_Te doen_.
a – Noem alles wat boeken volgens de tekst over fictie leren.
b – Geef een vervolg op de tekst over fictie dat aansluit op de laatste zin.

Ik las ooit ergens dat huilen stress uit het lijf wegneemt; dat het afrekent met een surplus aan emotie. Alsof het menselijk lichaam een maximum kent van wat het aan emotie aankan, en als dat limiet is bereikt het lichaam op een innerlijke noodknop drukt en alles naar buiten drijft.

Zijn mensen dan lichamen als een muziekinstrument in mensenhanden? De beweging, de klanken?
Maar, voor wie dan? Emerson zegt dat mensen organen van de ziel zijn. De over-soul. De mens een instrument van de ziel. Dat klinkt als een religie die ik ken.

23.07.2018 / Weer een stralende, blauwe dag. Het begint te vervelen. De wereld wordt steeds droger. I long for a summerstorm, a summer-thunderstorm. Iets dat deze herhaling doorbreekt. Het voelt alsof het nooit meer zal regenen.

*

Ik kan fictie niet zien als dat, ‘alleen maar’ fictie, het staat zo dicht bij het leven dat het misschien wel echter is, omdat het een gekozen blik werpt op bestaan. En daardoor intenser.

Ik kan fictie niet als ‘verzonnen’ zien omdat ik dat woord niet begrijp; verhalen komen ergens vandaan, zoals leugens ergens vandaan komen. Uit het hoofd, natuurlijk, maar wie voedt dat hoofd? De ideeën die ik heb, dat waar ik over wil schrijven, dat alles heeft te maken met wat ik heb meegemaakt. De boeken die ik mooi vind, vinden weerklank omdat het iets aanraakt dat ik wil begrijpen maar niet kan begrijpen zonder hulp. Boeken maken het raadsel vaak groter maar omdat er meer lijntjes zijn heb ik wel meer houvast. Lijntjes terugvolgen, of nagaan of ze ergens een ander lijntje aanraken; zo beweeg ik mee met wat ik lees.

Maar, ik weet niet of ik er in geloof dat er iets uitgelegd kan worden. Of moet worden. Dat is juist de charme van literatuur: nul antwoorden.

Fictie is eerder een vertaling dan ‘verzonnen’. Maar dan op deze manier: actie vertaald naar fictie. Of, ervaring/beleving vertaald naar verhaal. Maar is kunst niet altijd een vertaling? Beeld is taal, taal is taal. Alles maakt deel uit van iets groters.

Boeken leren me zoals niets anders kan; zien, voelen; wat mist, waar ik naar verlang, wat me boos maakt.
Niemand kent mij beter dan ik. Waarom blijven sommige mensen volhouden dat dat niet zo is?

_Vastgelegde gegevens_.
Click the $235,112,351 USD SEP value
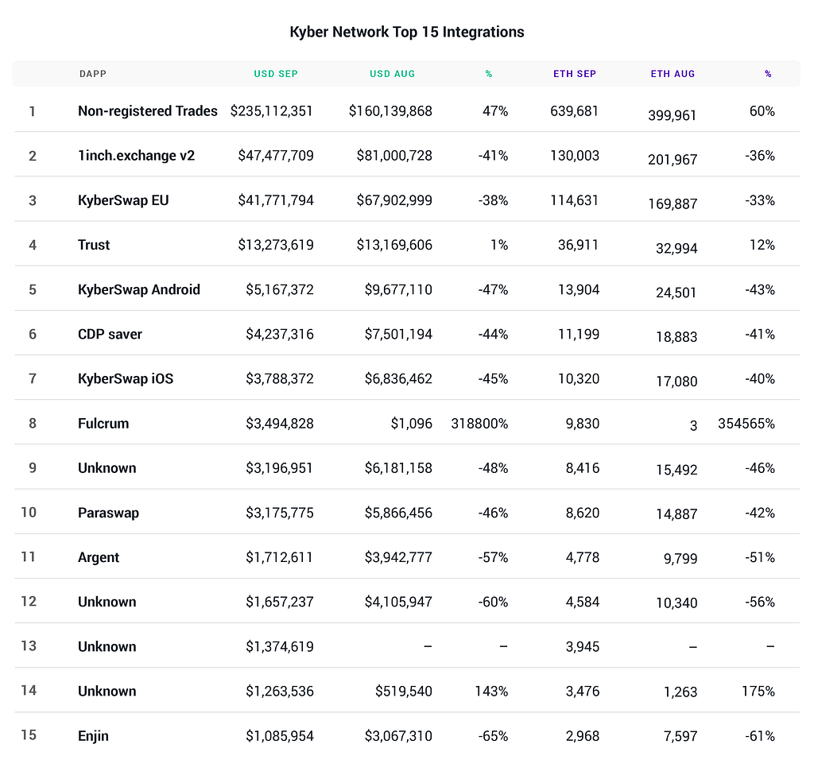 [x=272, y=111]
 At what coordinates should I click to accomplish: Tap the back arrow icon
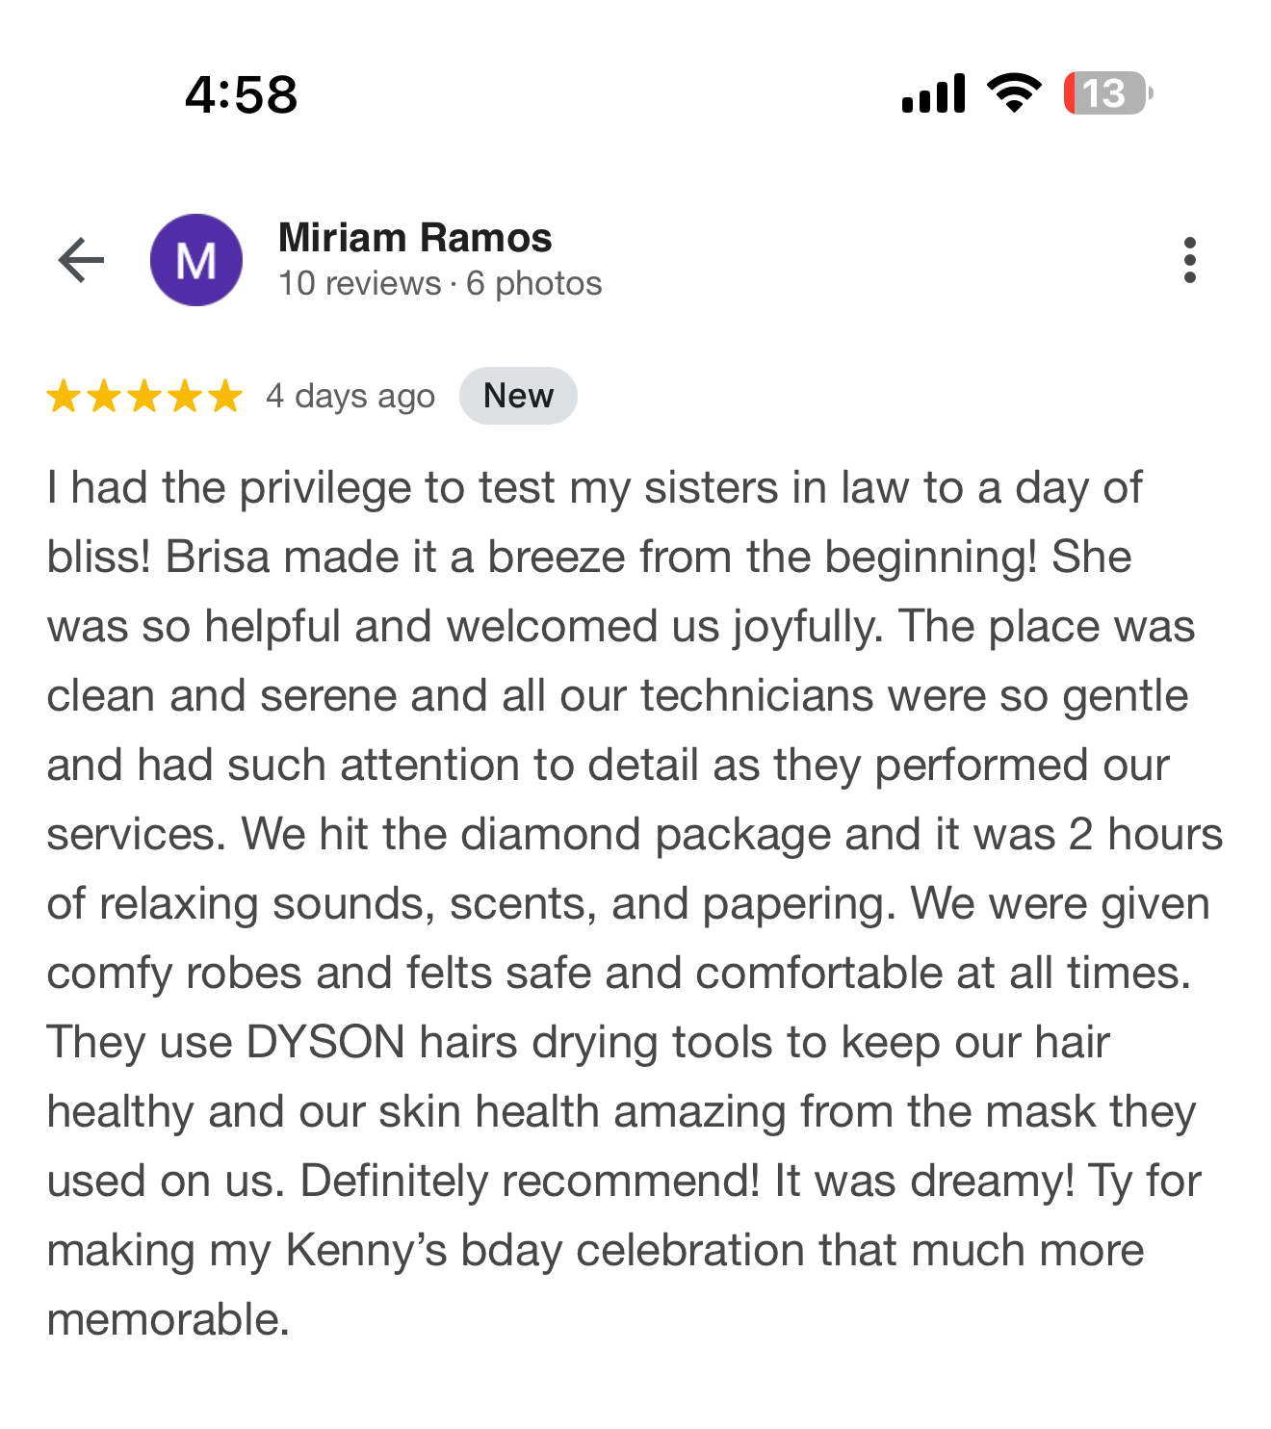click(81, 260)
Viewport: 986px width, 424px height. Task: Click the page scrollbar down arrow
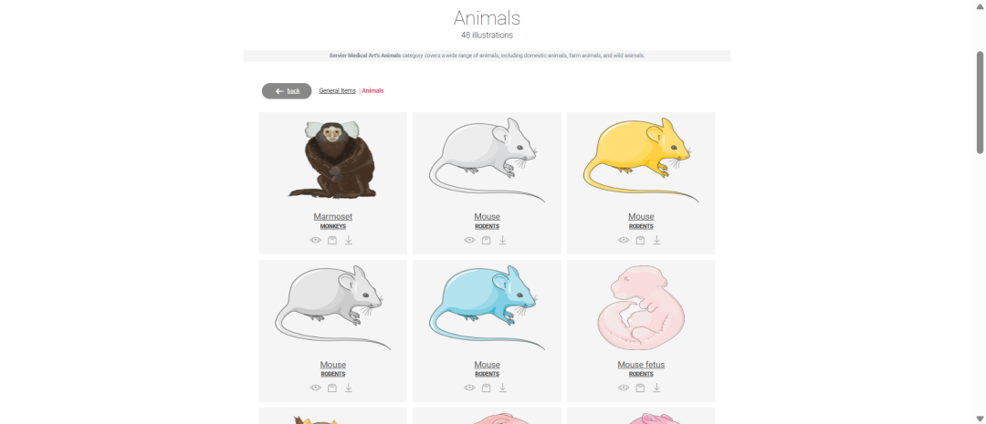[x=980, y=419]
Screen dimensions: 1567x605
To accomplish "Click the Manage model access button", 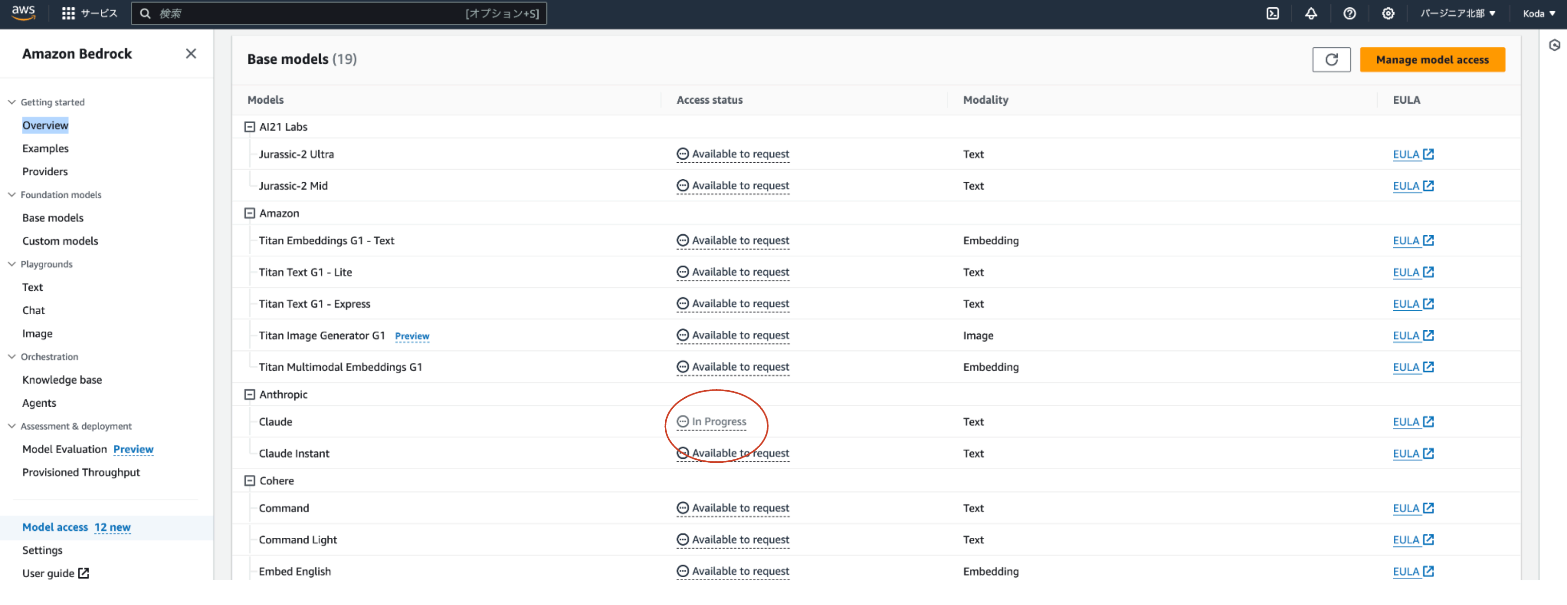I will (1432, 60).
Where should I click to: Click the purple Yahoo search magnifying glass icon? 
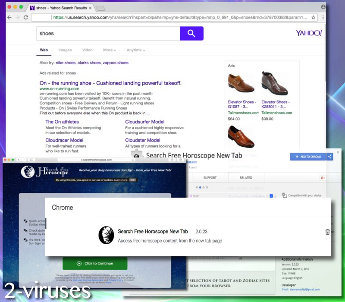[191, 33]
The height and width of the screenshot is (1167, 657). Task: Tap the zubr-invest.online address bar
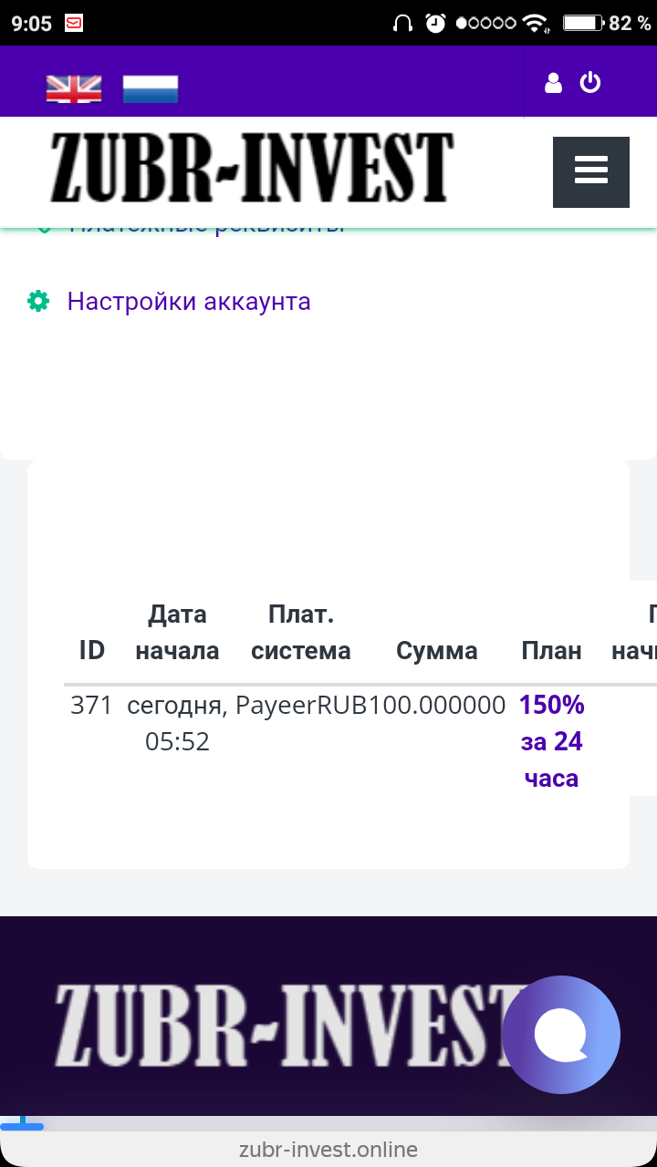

_Antwoorden_.
a – zien, voelen, wat mist, waar ik naar verlang, wat me boos maakt

b –
Boeken, kunst, bestaan los. Het zijn objecten maar het is meer dan dat want het is gemaakt zonder nuttig te moeten zijn. En dus bestaat kunst losser dan tafels en stoelen, en heeft het tevens meer ruimte om te bestaan. Wie zei ooit dat boeken (of kunst? Ik weet het niet zeker) de slijpsteen van de geest (moeten) zijn? Omdat mijn geest altijd moeite doet om dingen te begrijpen, zal het extra veel moeite doen als dat niet lukt.

25.07.2018 / Mieren in een spinnenweb. Hoe nieuwsgierigheid tot de dood kan leiden.

geopoetics

i have with me
all that i do not know
i have lost none of it

w.s. merwin, ‘the nomad flute’ (uit the shadow of sirius)

*

enigszins verdwaald in een nieuwe wereld, is waarom het schrijven me niet lukt. of, even windstilte. zo'n tussenruimte waar te veel tegelijkertijd plaatsvindt waardoor er dus eigenlijk niets plaatsvindt. het-niet-weten.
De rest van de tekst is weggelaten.